Doerksen predicts the company will earn C$6.33 a share, higher than both the company’s C$6.08 forecast and analysts’ average estimates of C$6.19.
Canadian Pacific’s operating ratio, an industry measure of efficiency that compares expenses to revenue, improved 430 basis points from a year earlier to 75.8 percent.
“With a very strong start to the year and momentum quickly building, I am now even more confident that we are on pace toward the best year-end financial and operating performance in CP’s history,” Harrison, who was backed by Ackman for the post of CEO, said in the statement.
The 132-year-old railroad predicted a yearly revenue increase “in the high single digits” in January along with 40 percent earnings growth. It’s ahead of schedule on both counts, the CEO said today.
Canadian Pacific is also running ahead on its plan to lower its operating ratio to “the low 70s” by year-end, Harrison said. The railroad’s four-year plan calls for the operating ratio to drop to “the mid-60s.”
While Canadian Pacific’s operating ratio still ranks last among the six Canadian and U.S. railroads that have reported first-quarter results, the gap has narrowed. Norfolk Southern Corp. (NSC) is the second-least efficient of the six railways, with a ratio of 74.8, data compiled by Bloomberg show.
Canadian Pacific fell 1.2 percent to C$124.73 today in Toronto. Through yesterday’s close, the railroad had gained 72 percent since Harrison took over, while Canada’s benchmark Standard & Poor’s/TSX Composite Index returned 0.9 percent.
While “strong,” Canadian Pacific’s first-quarter results were “largely expected by the market as weekly performance data pointed to solid execution throughout the winter despite more challenging operating conditions,” Walter Spracklin, an analyst at RBC Capital Markets in Toronto, said today in a note to clients.
Including part-time staff, contractors and consultants, Canadian Pacific had 16,108 employees at the end of the quarter, the company said in a filing on its website. That’s 2,837 employees, or 15 percent, fewer than a year earlier.
Canadian Pacific is on pace to top a previously announced goal of cutting 4,500 jobs by 2016, and may eliminate as many as 6,000 positions, Harrison said today on a conference call.
The company has already eliminated 3,400 jobs, or three- quarters of its target, Chief Financial Officer Brian Grassby said. The tally will probably reach 4,000 by the end of 2013, according to the CEO.
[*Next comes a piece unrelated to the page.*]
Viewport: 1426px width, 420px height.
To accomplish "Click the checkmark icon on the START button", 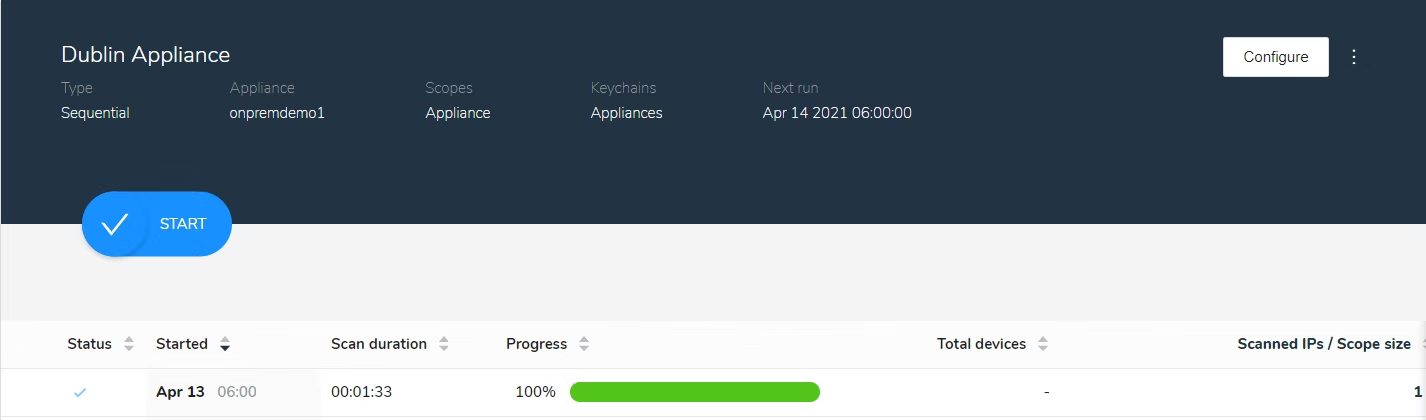I will (115, 224).
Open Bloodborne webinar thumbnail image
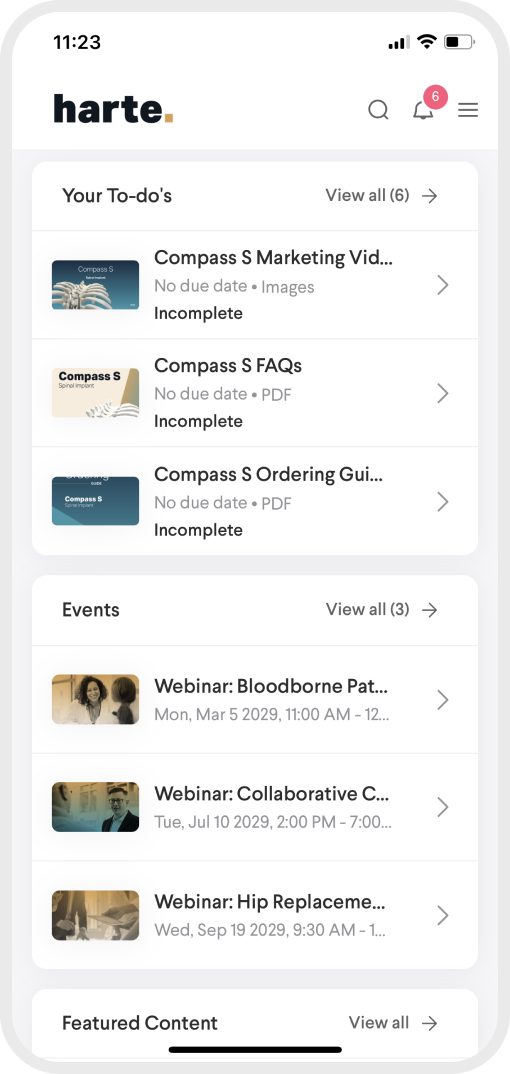This screenshot has width=510, height=1074. [x=96, y=699]
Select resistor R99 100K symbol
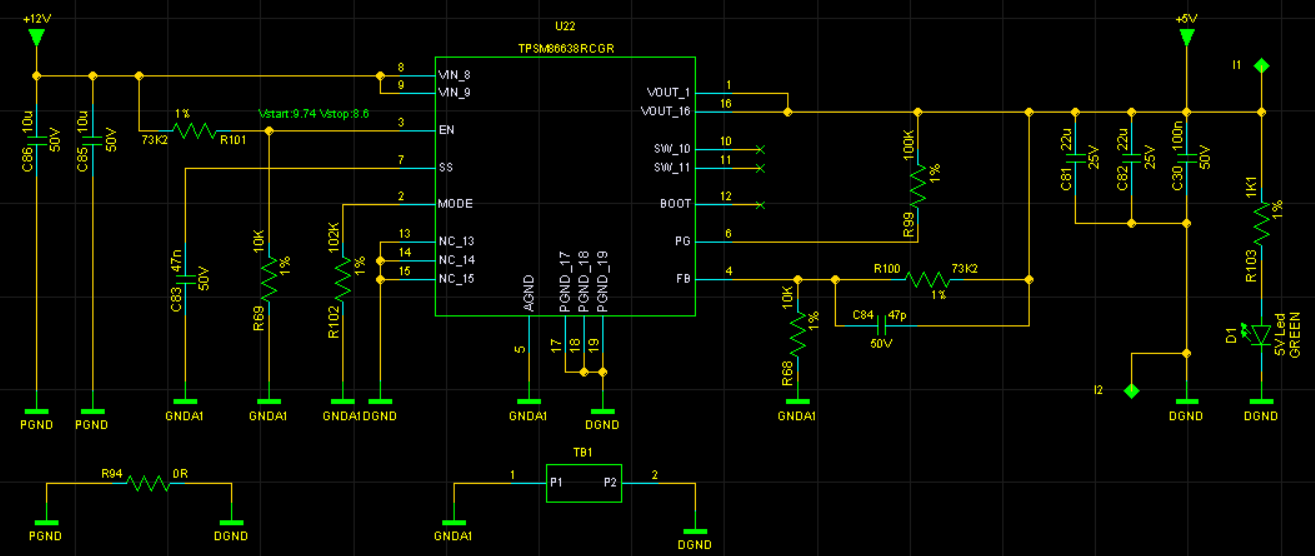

“The 4,500 is not the ceiling,” Harrison said. “Will we exceed 4,500? I think so, yes. Will we get to 6? Could be. I don’t quite have line of sight on this yet.”
First-quarter revenue growth was fastest in industrial and consumer products, which include crude oil, up 25 percent from a year ago, Canadian Pacific said today. Fertilizer and sulfur sales gained 21 percent.
Demand for oil is such that Chief Marketing Officer Jane O’Hagan said today that Canadian Pacific may be able to achieve a run-rate of 140,000 crude carloads by the end of 2015. The railroad carried 53,500 carloads of crude oil last year, a 19- fold increase from 2010.
Crude oil “remains the strongest opportunity” for revenue expansion, O’Hagan said. “This growth momentum continues as loading network expands, our destination network diversifies and shippers commit to the crude-by-rail model.”
Separately, plans to sell the Dakota, Minnesota & Eastern Railroad are proceeding and Canadian Pacific has received “strong interest” for the assets, Grassby said.
“In short order, we are going to be deciding the next steps and narrowing down the number of people we are going to be talking to,” he said.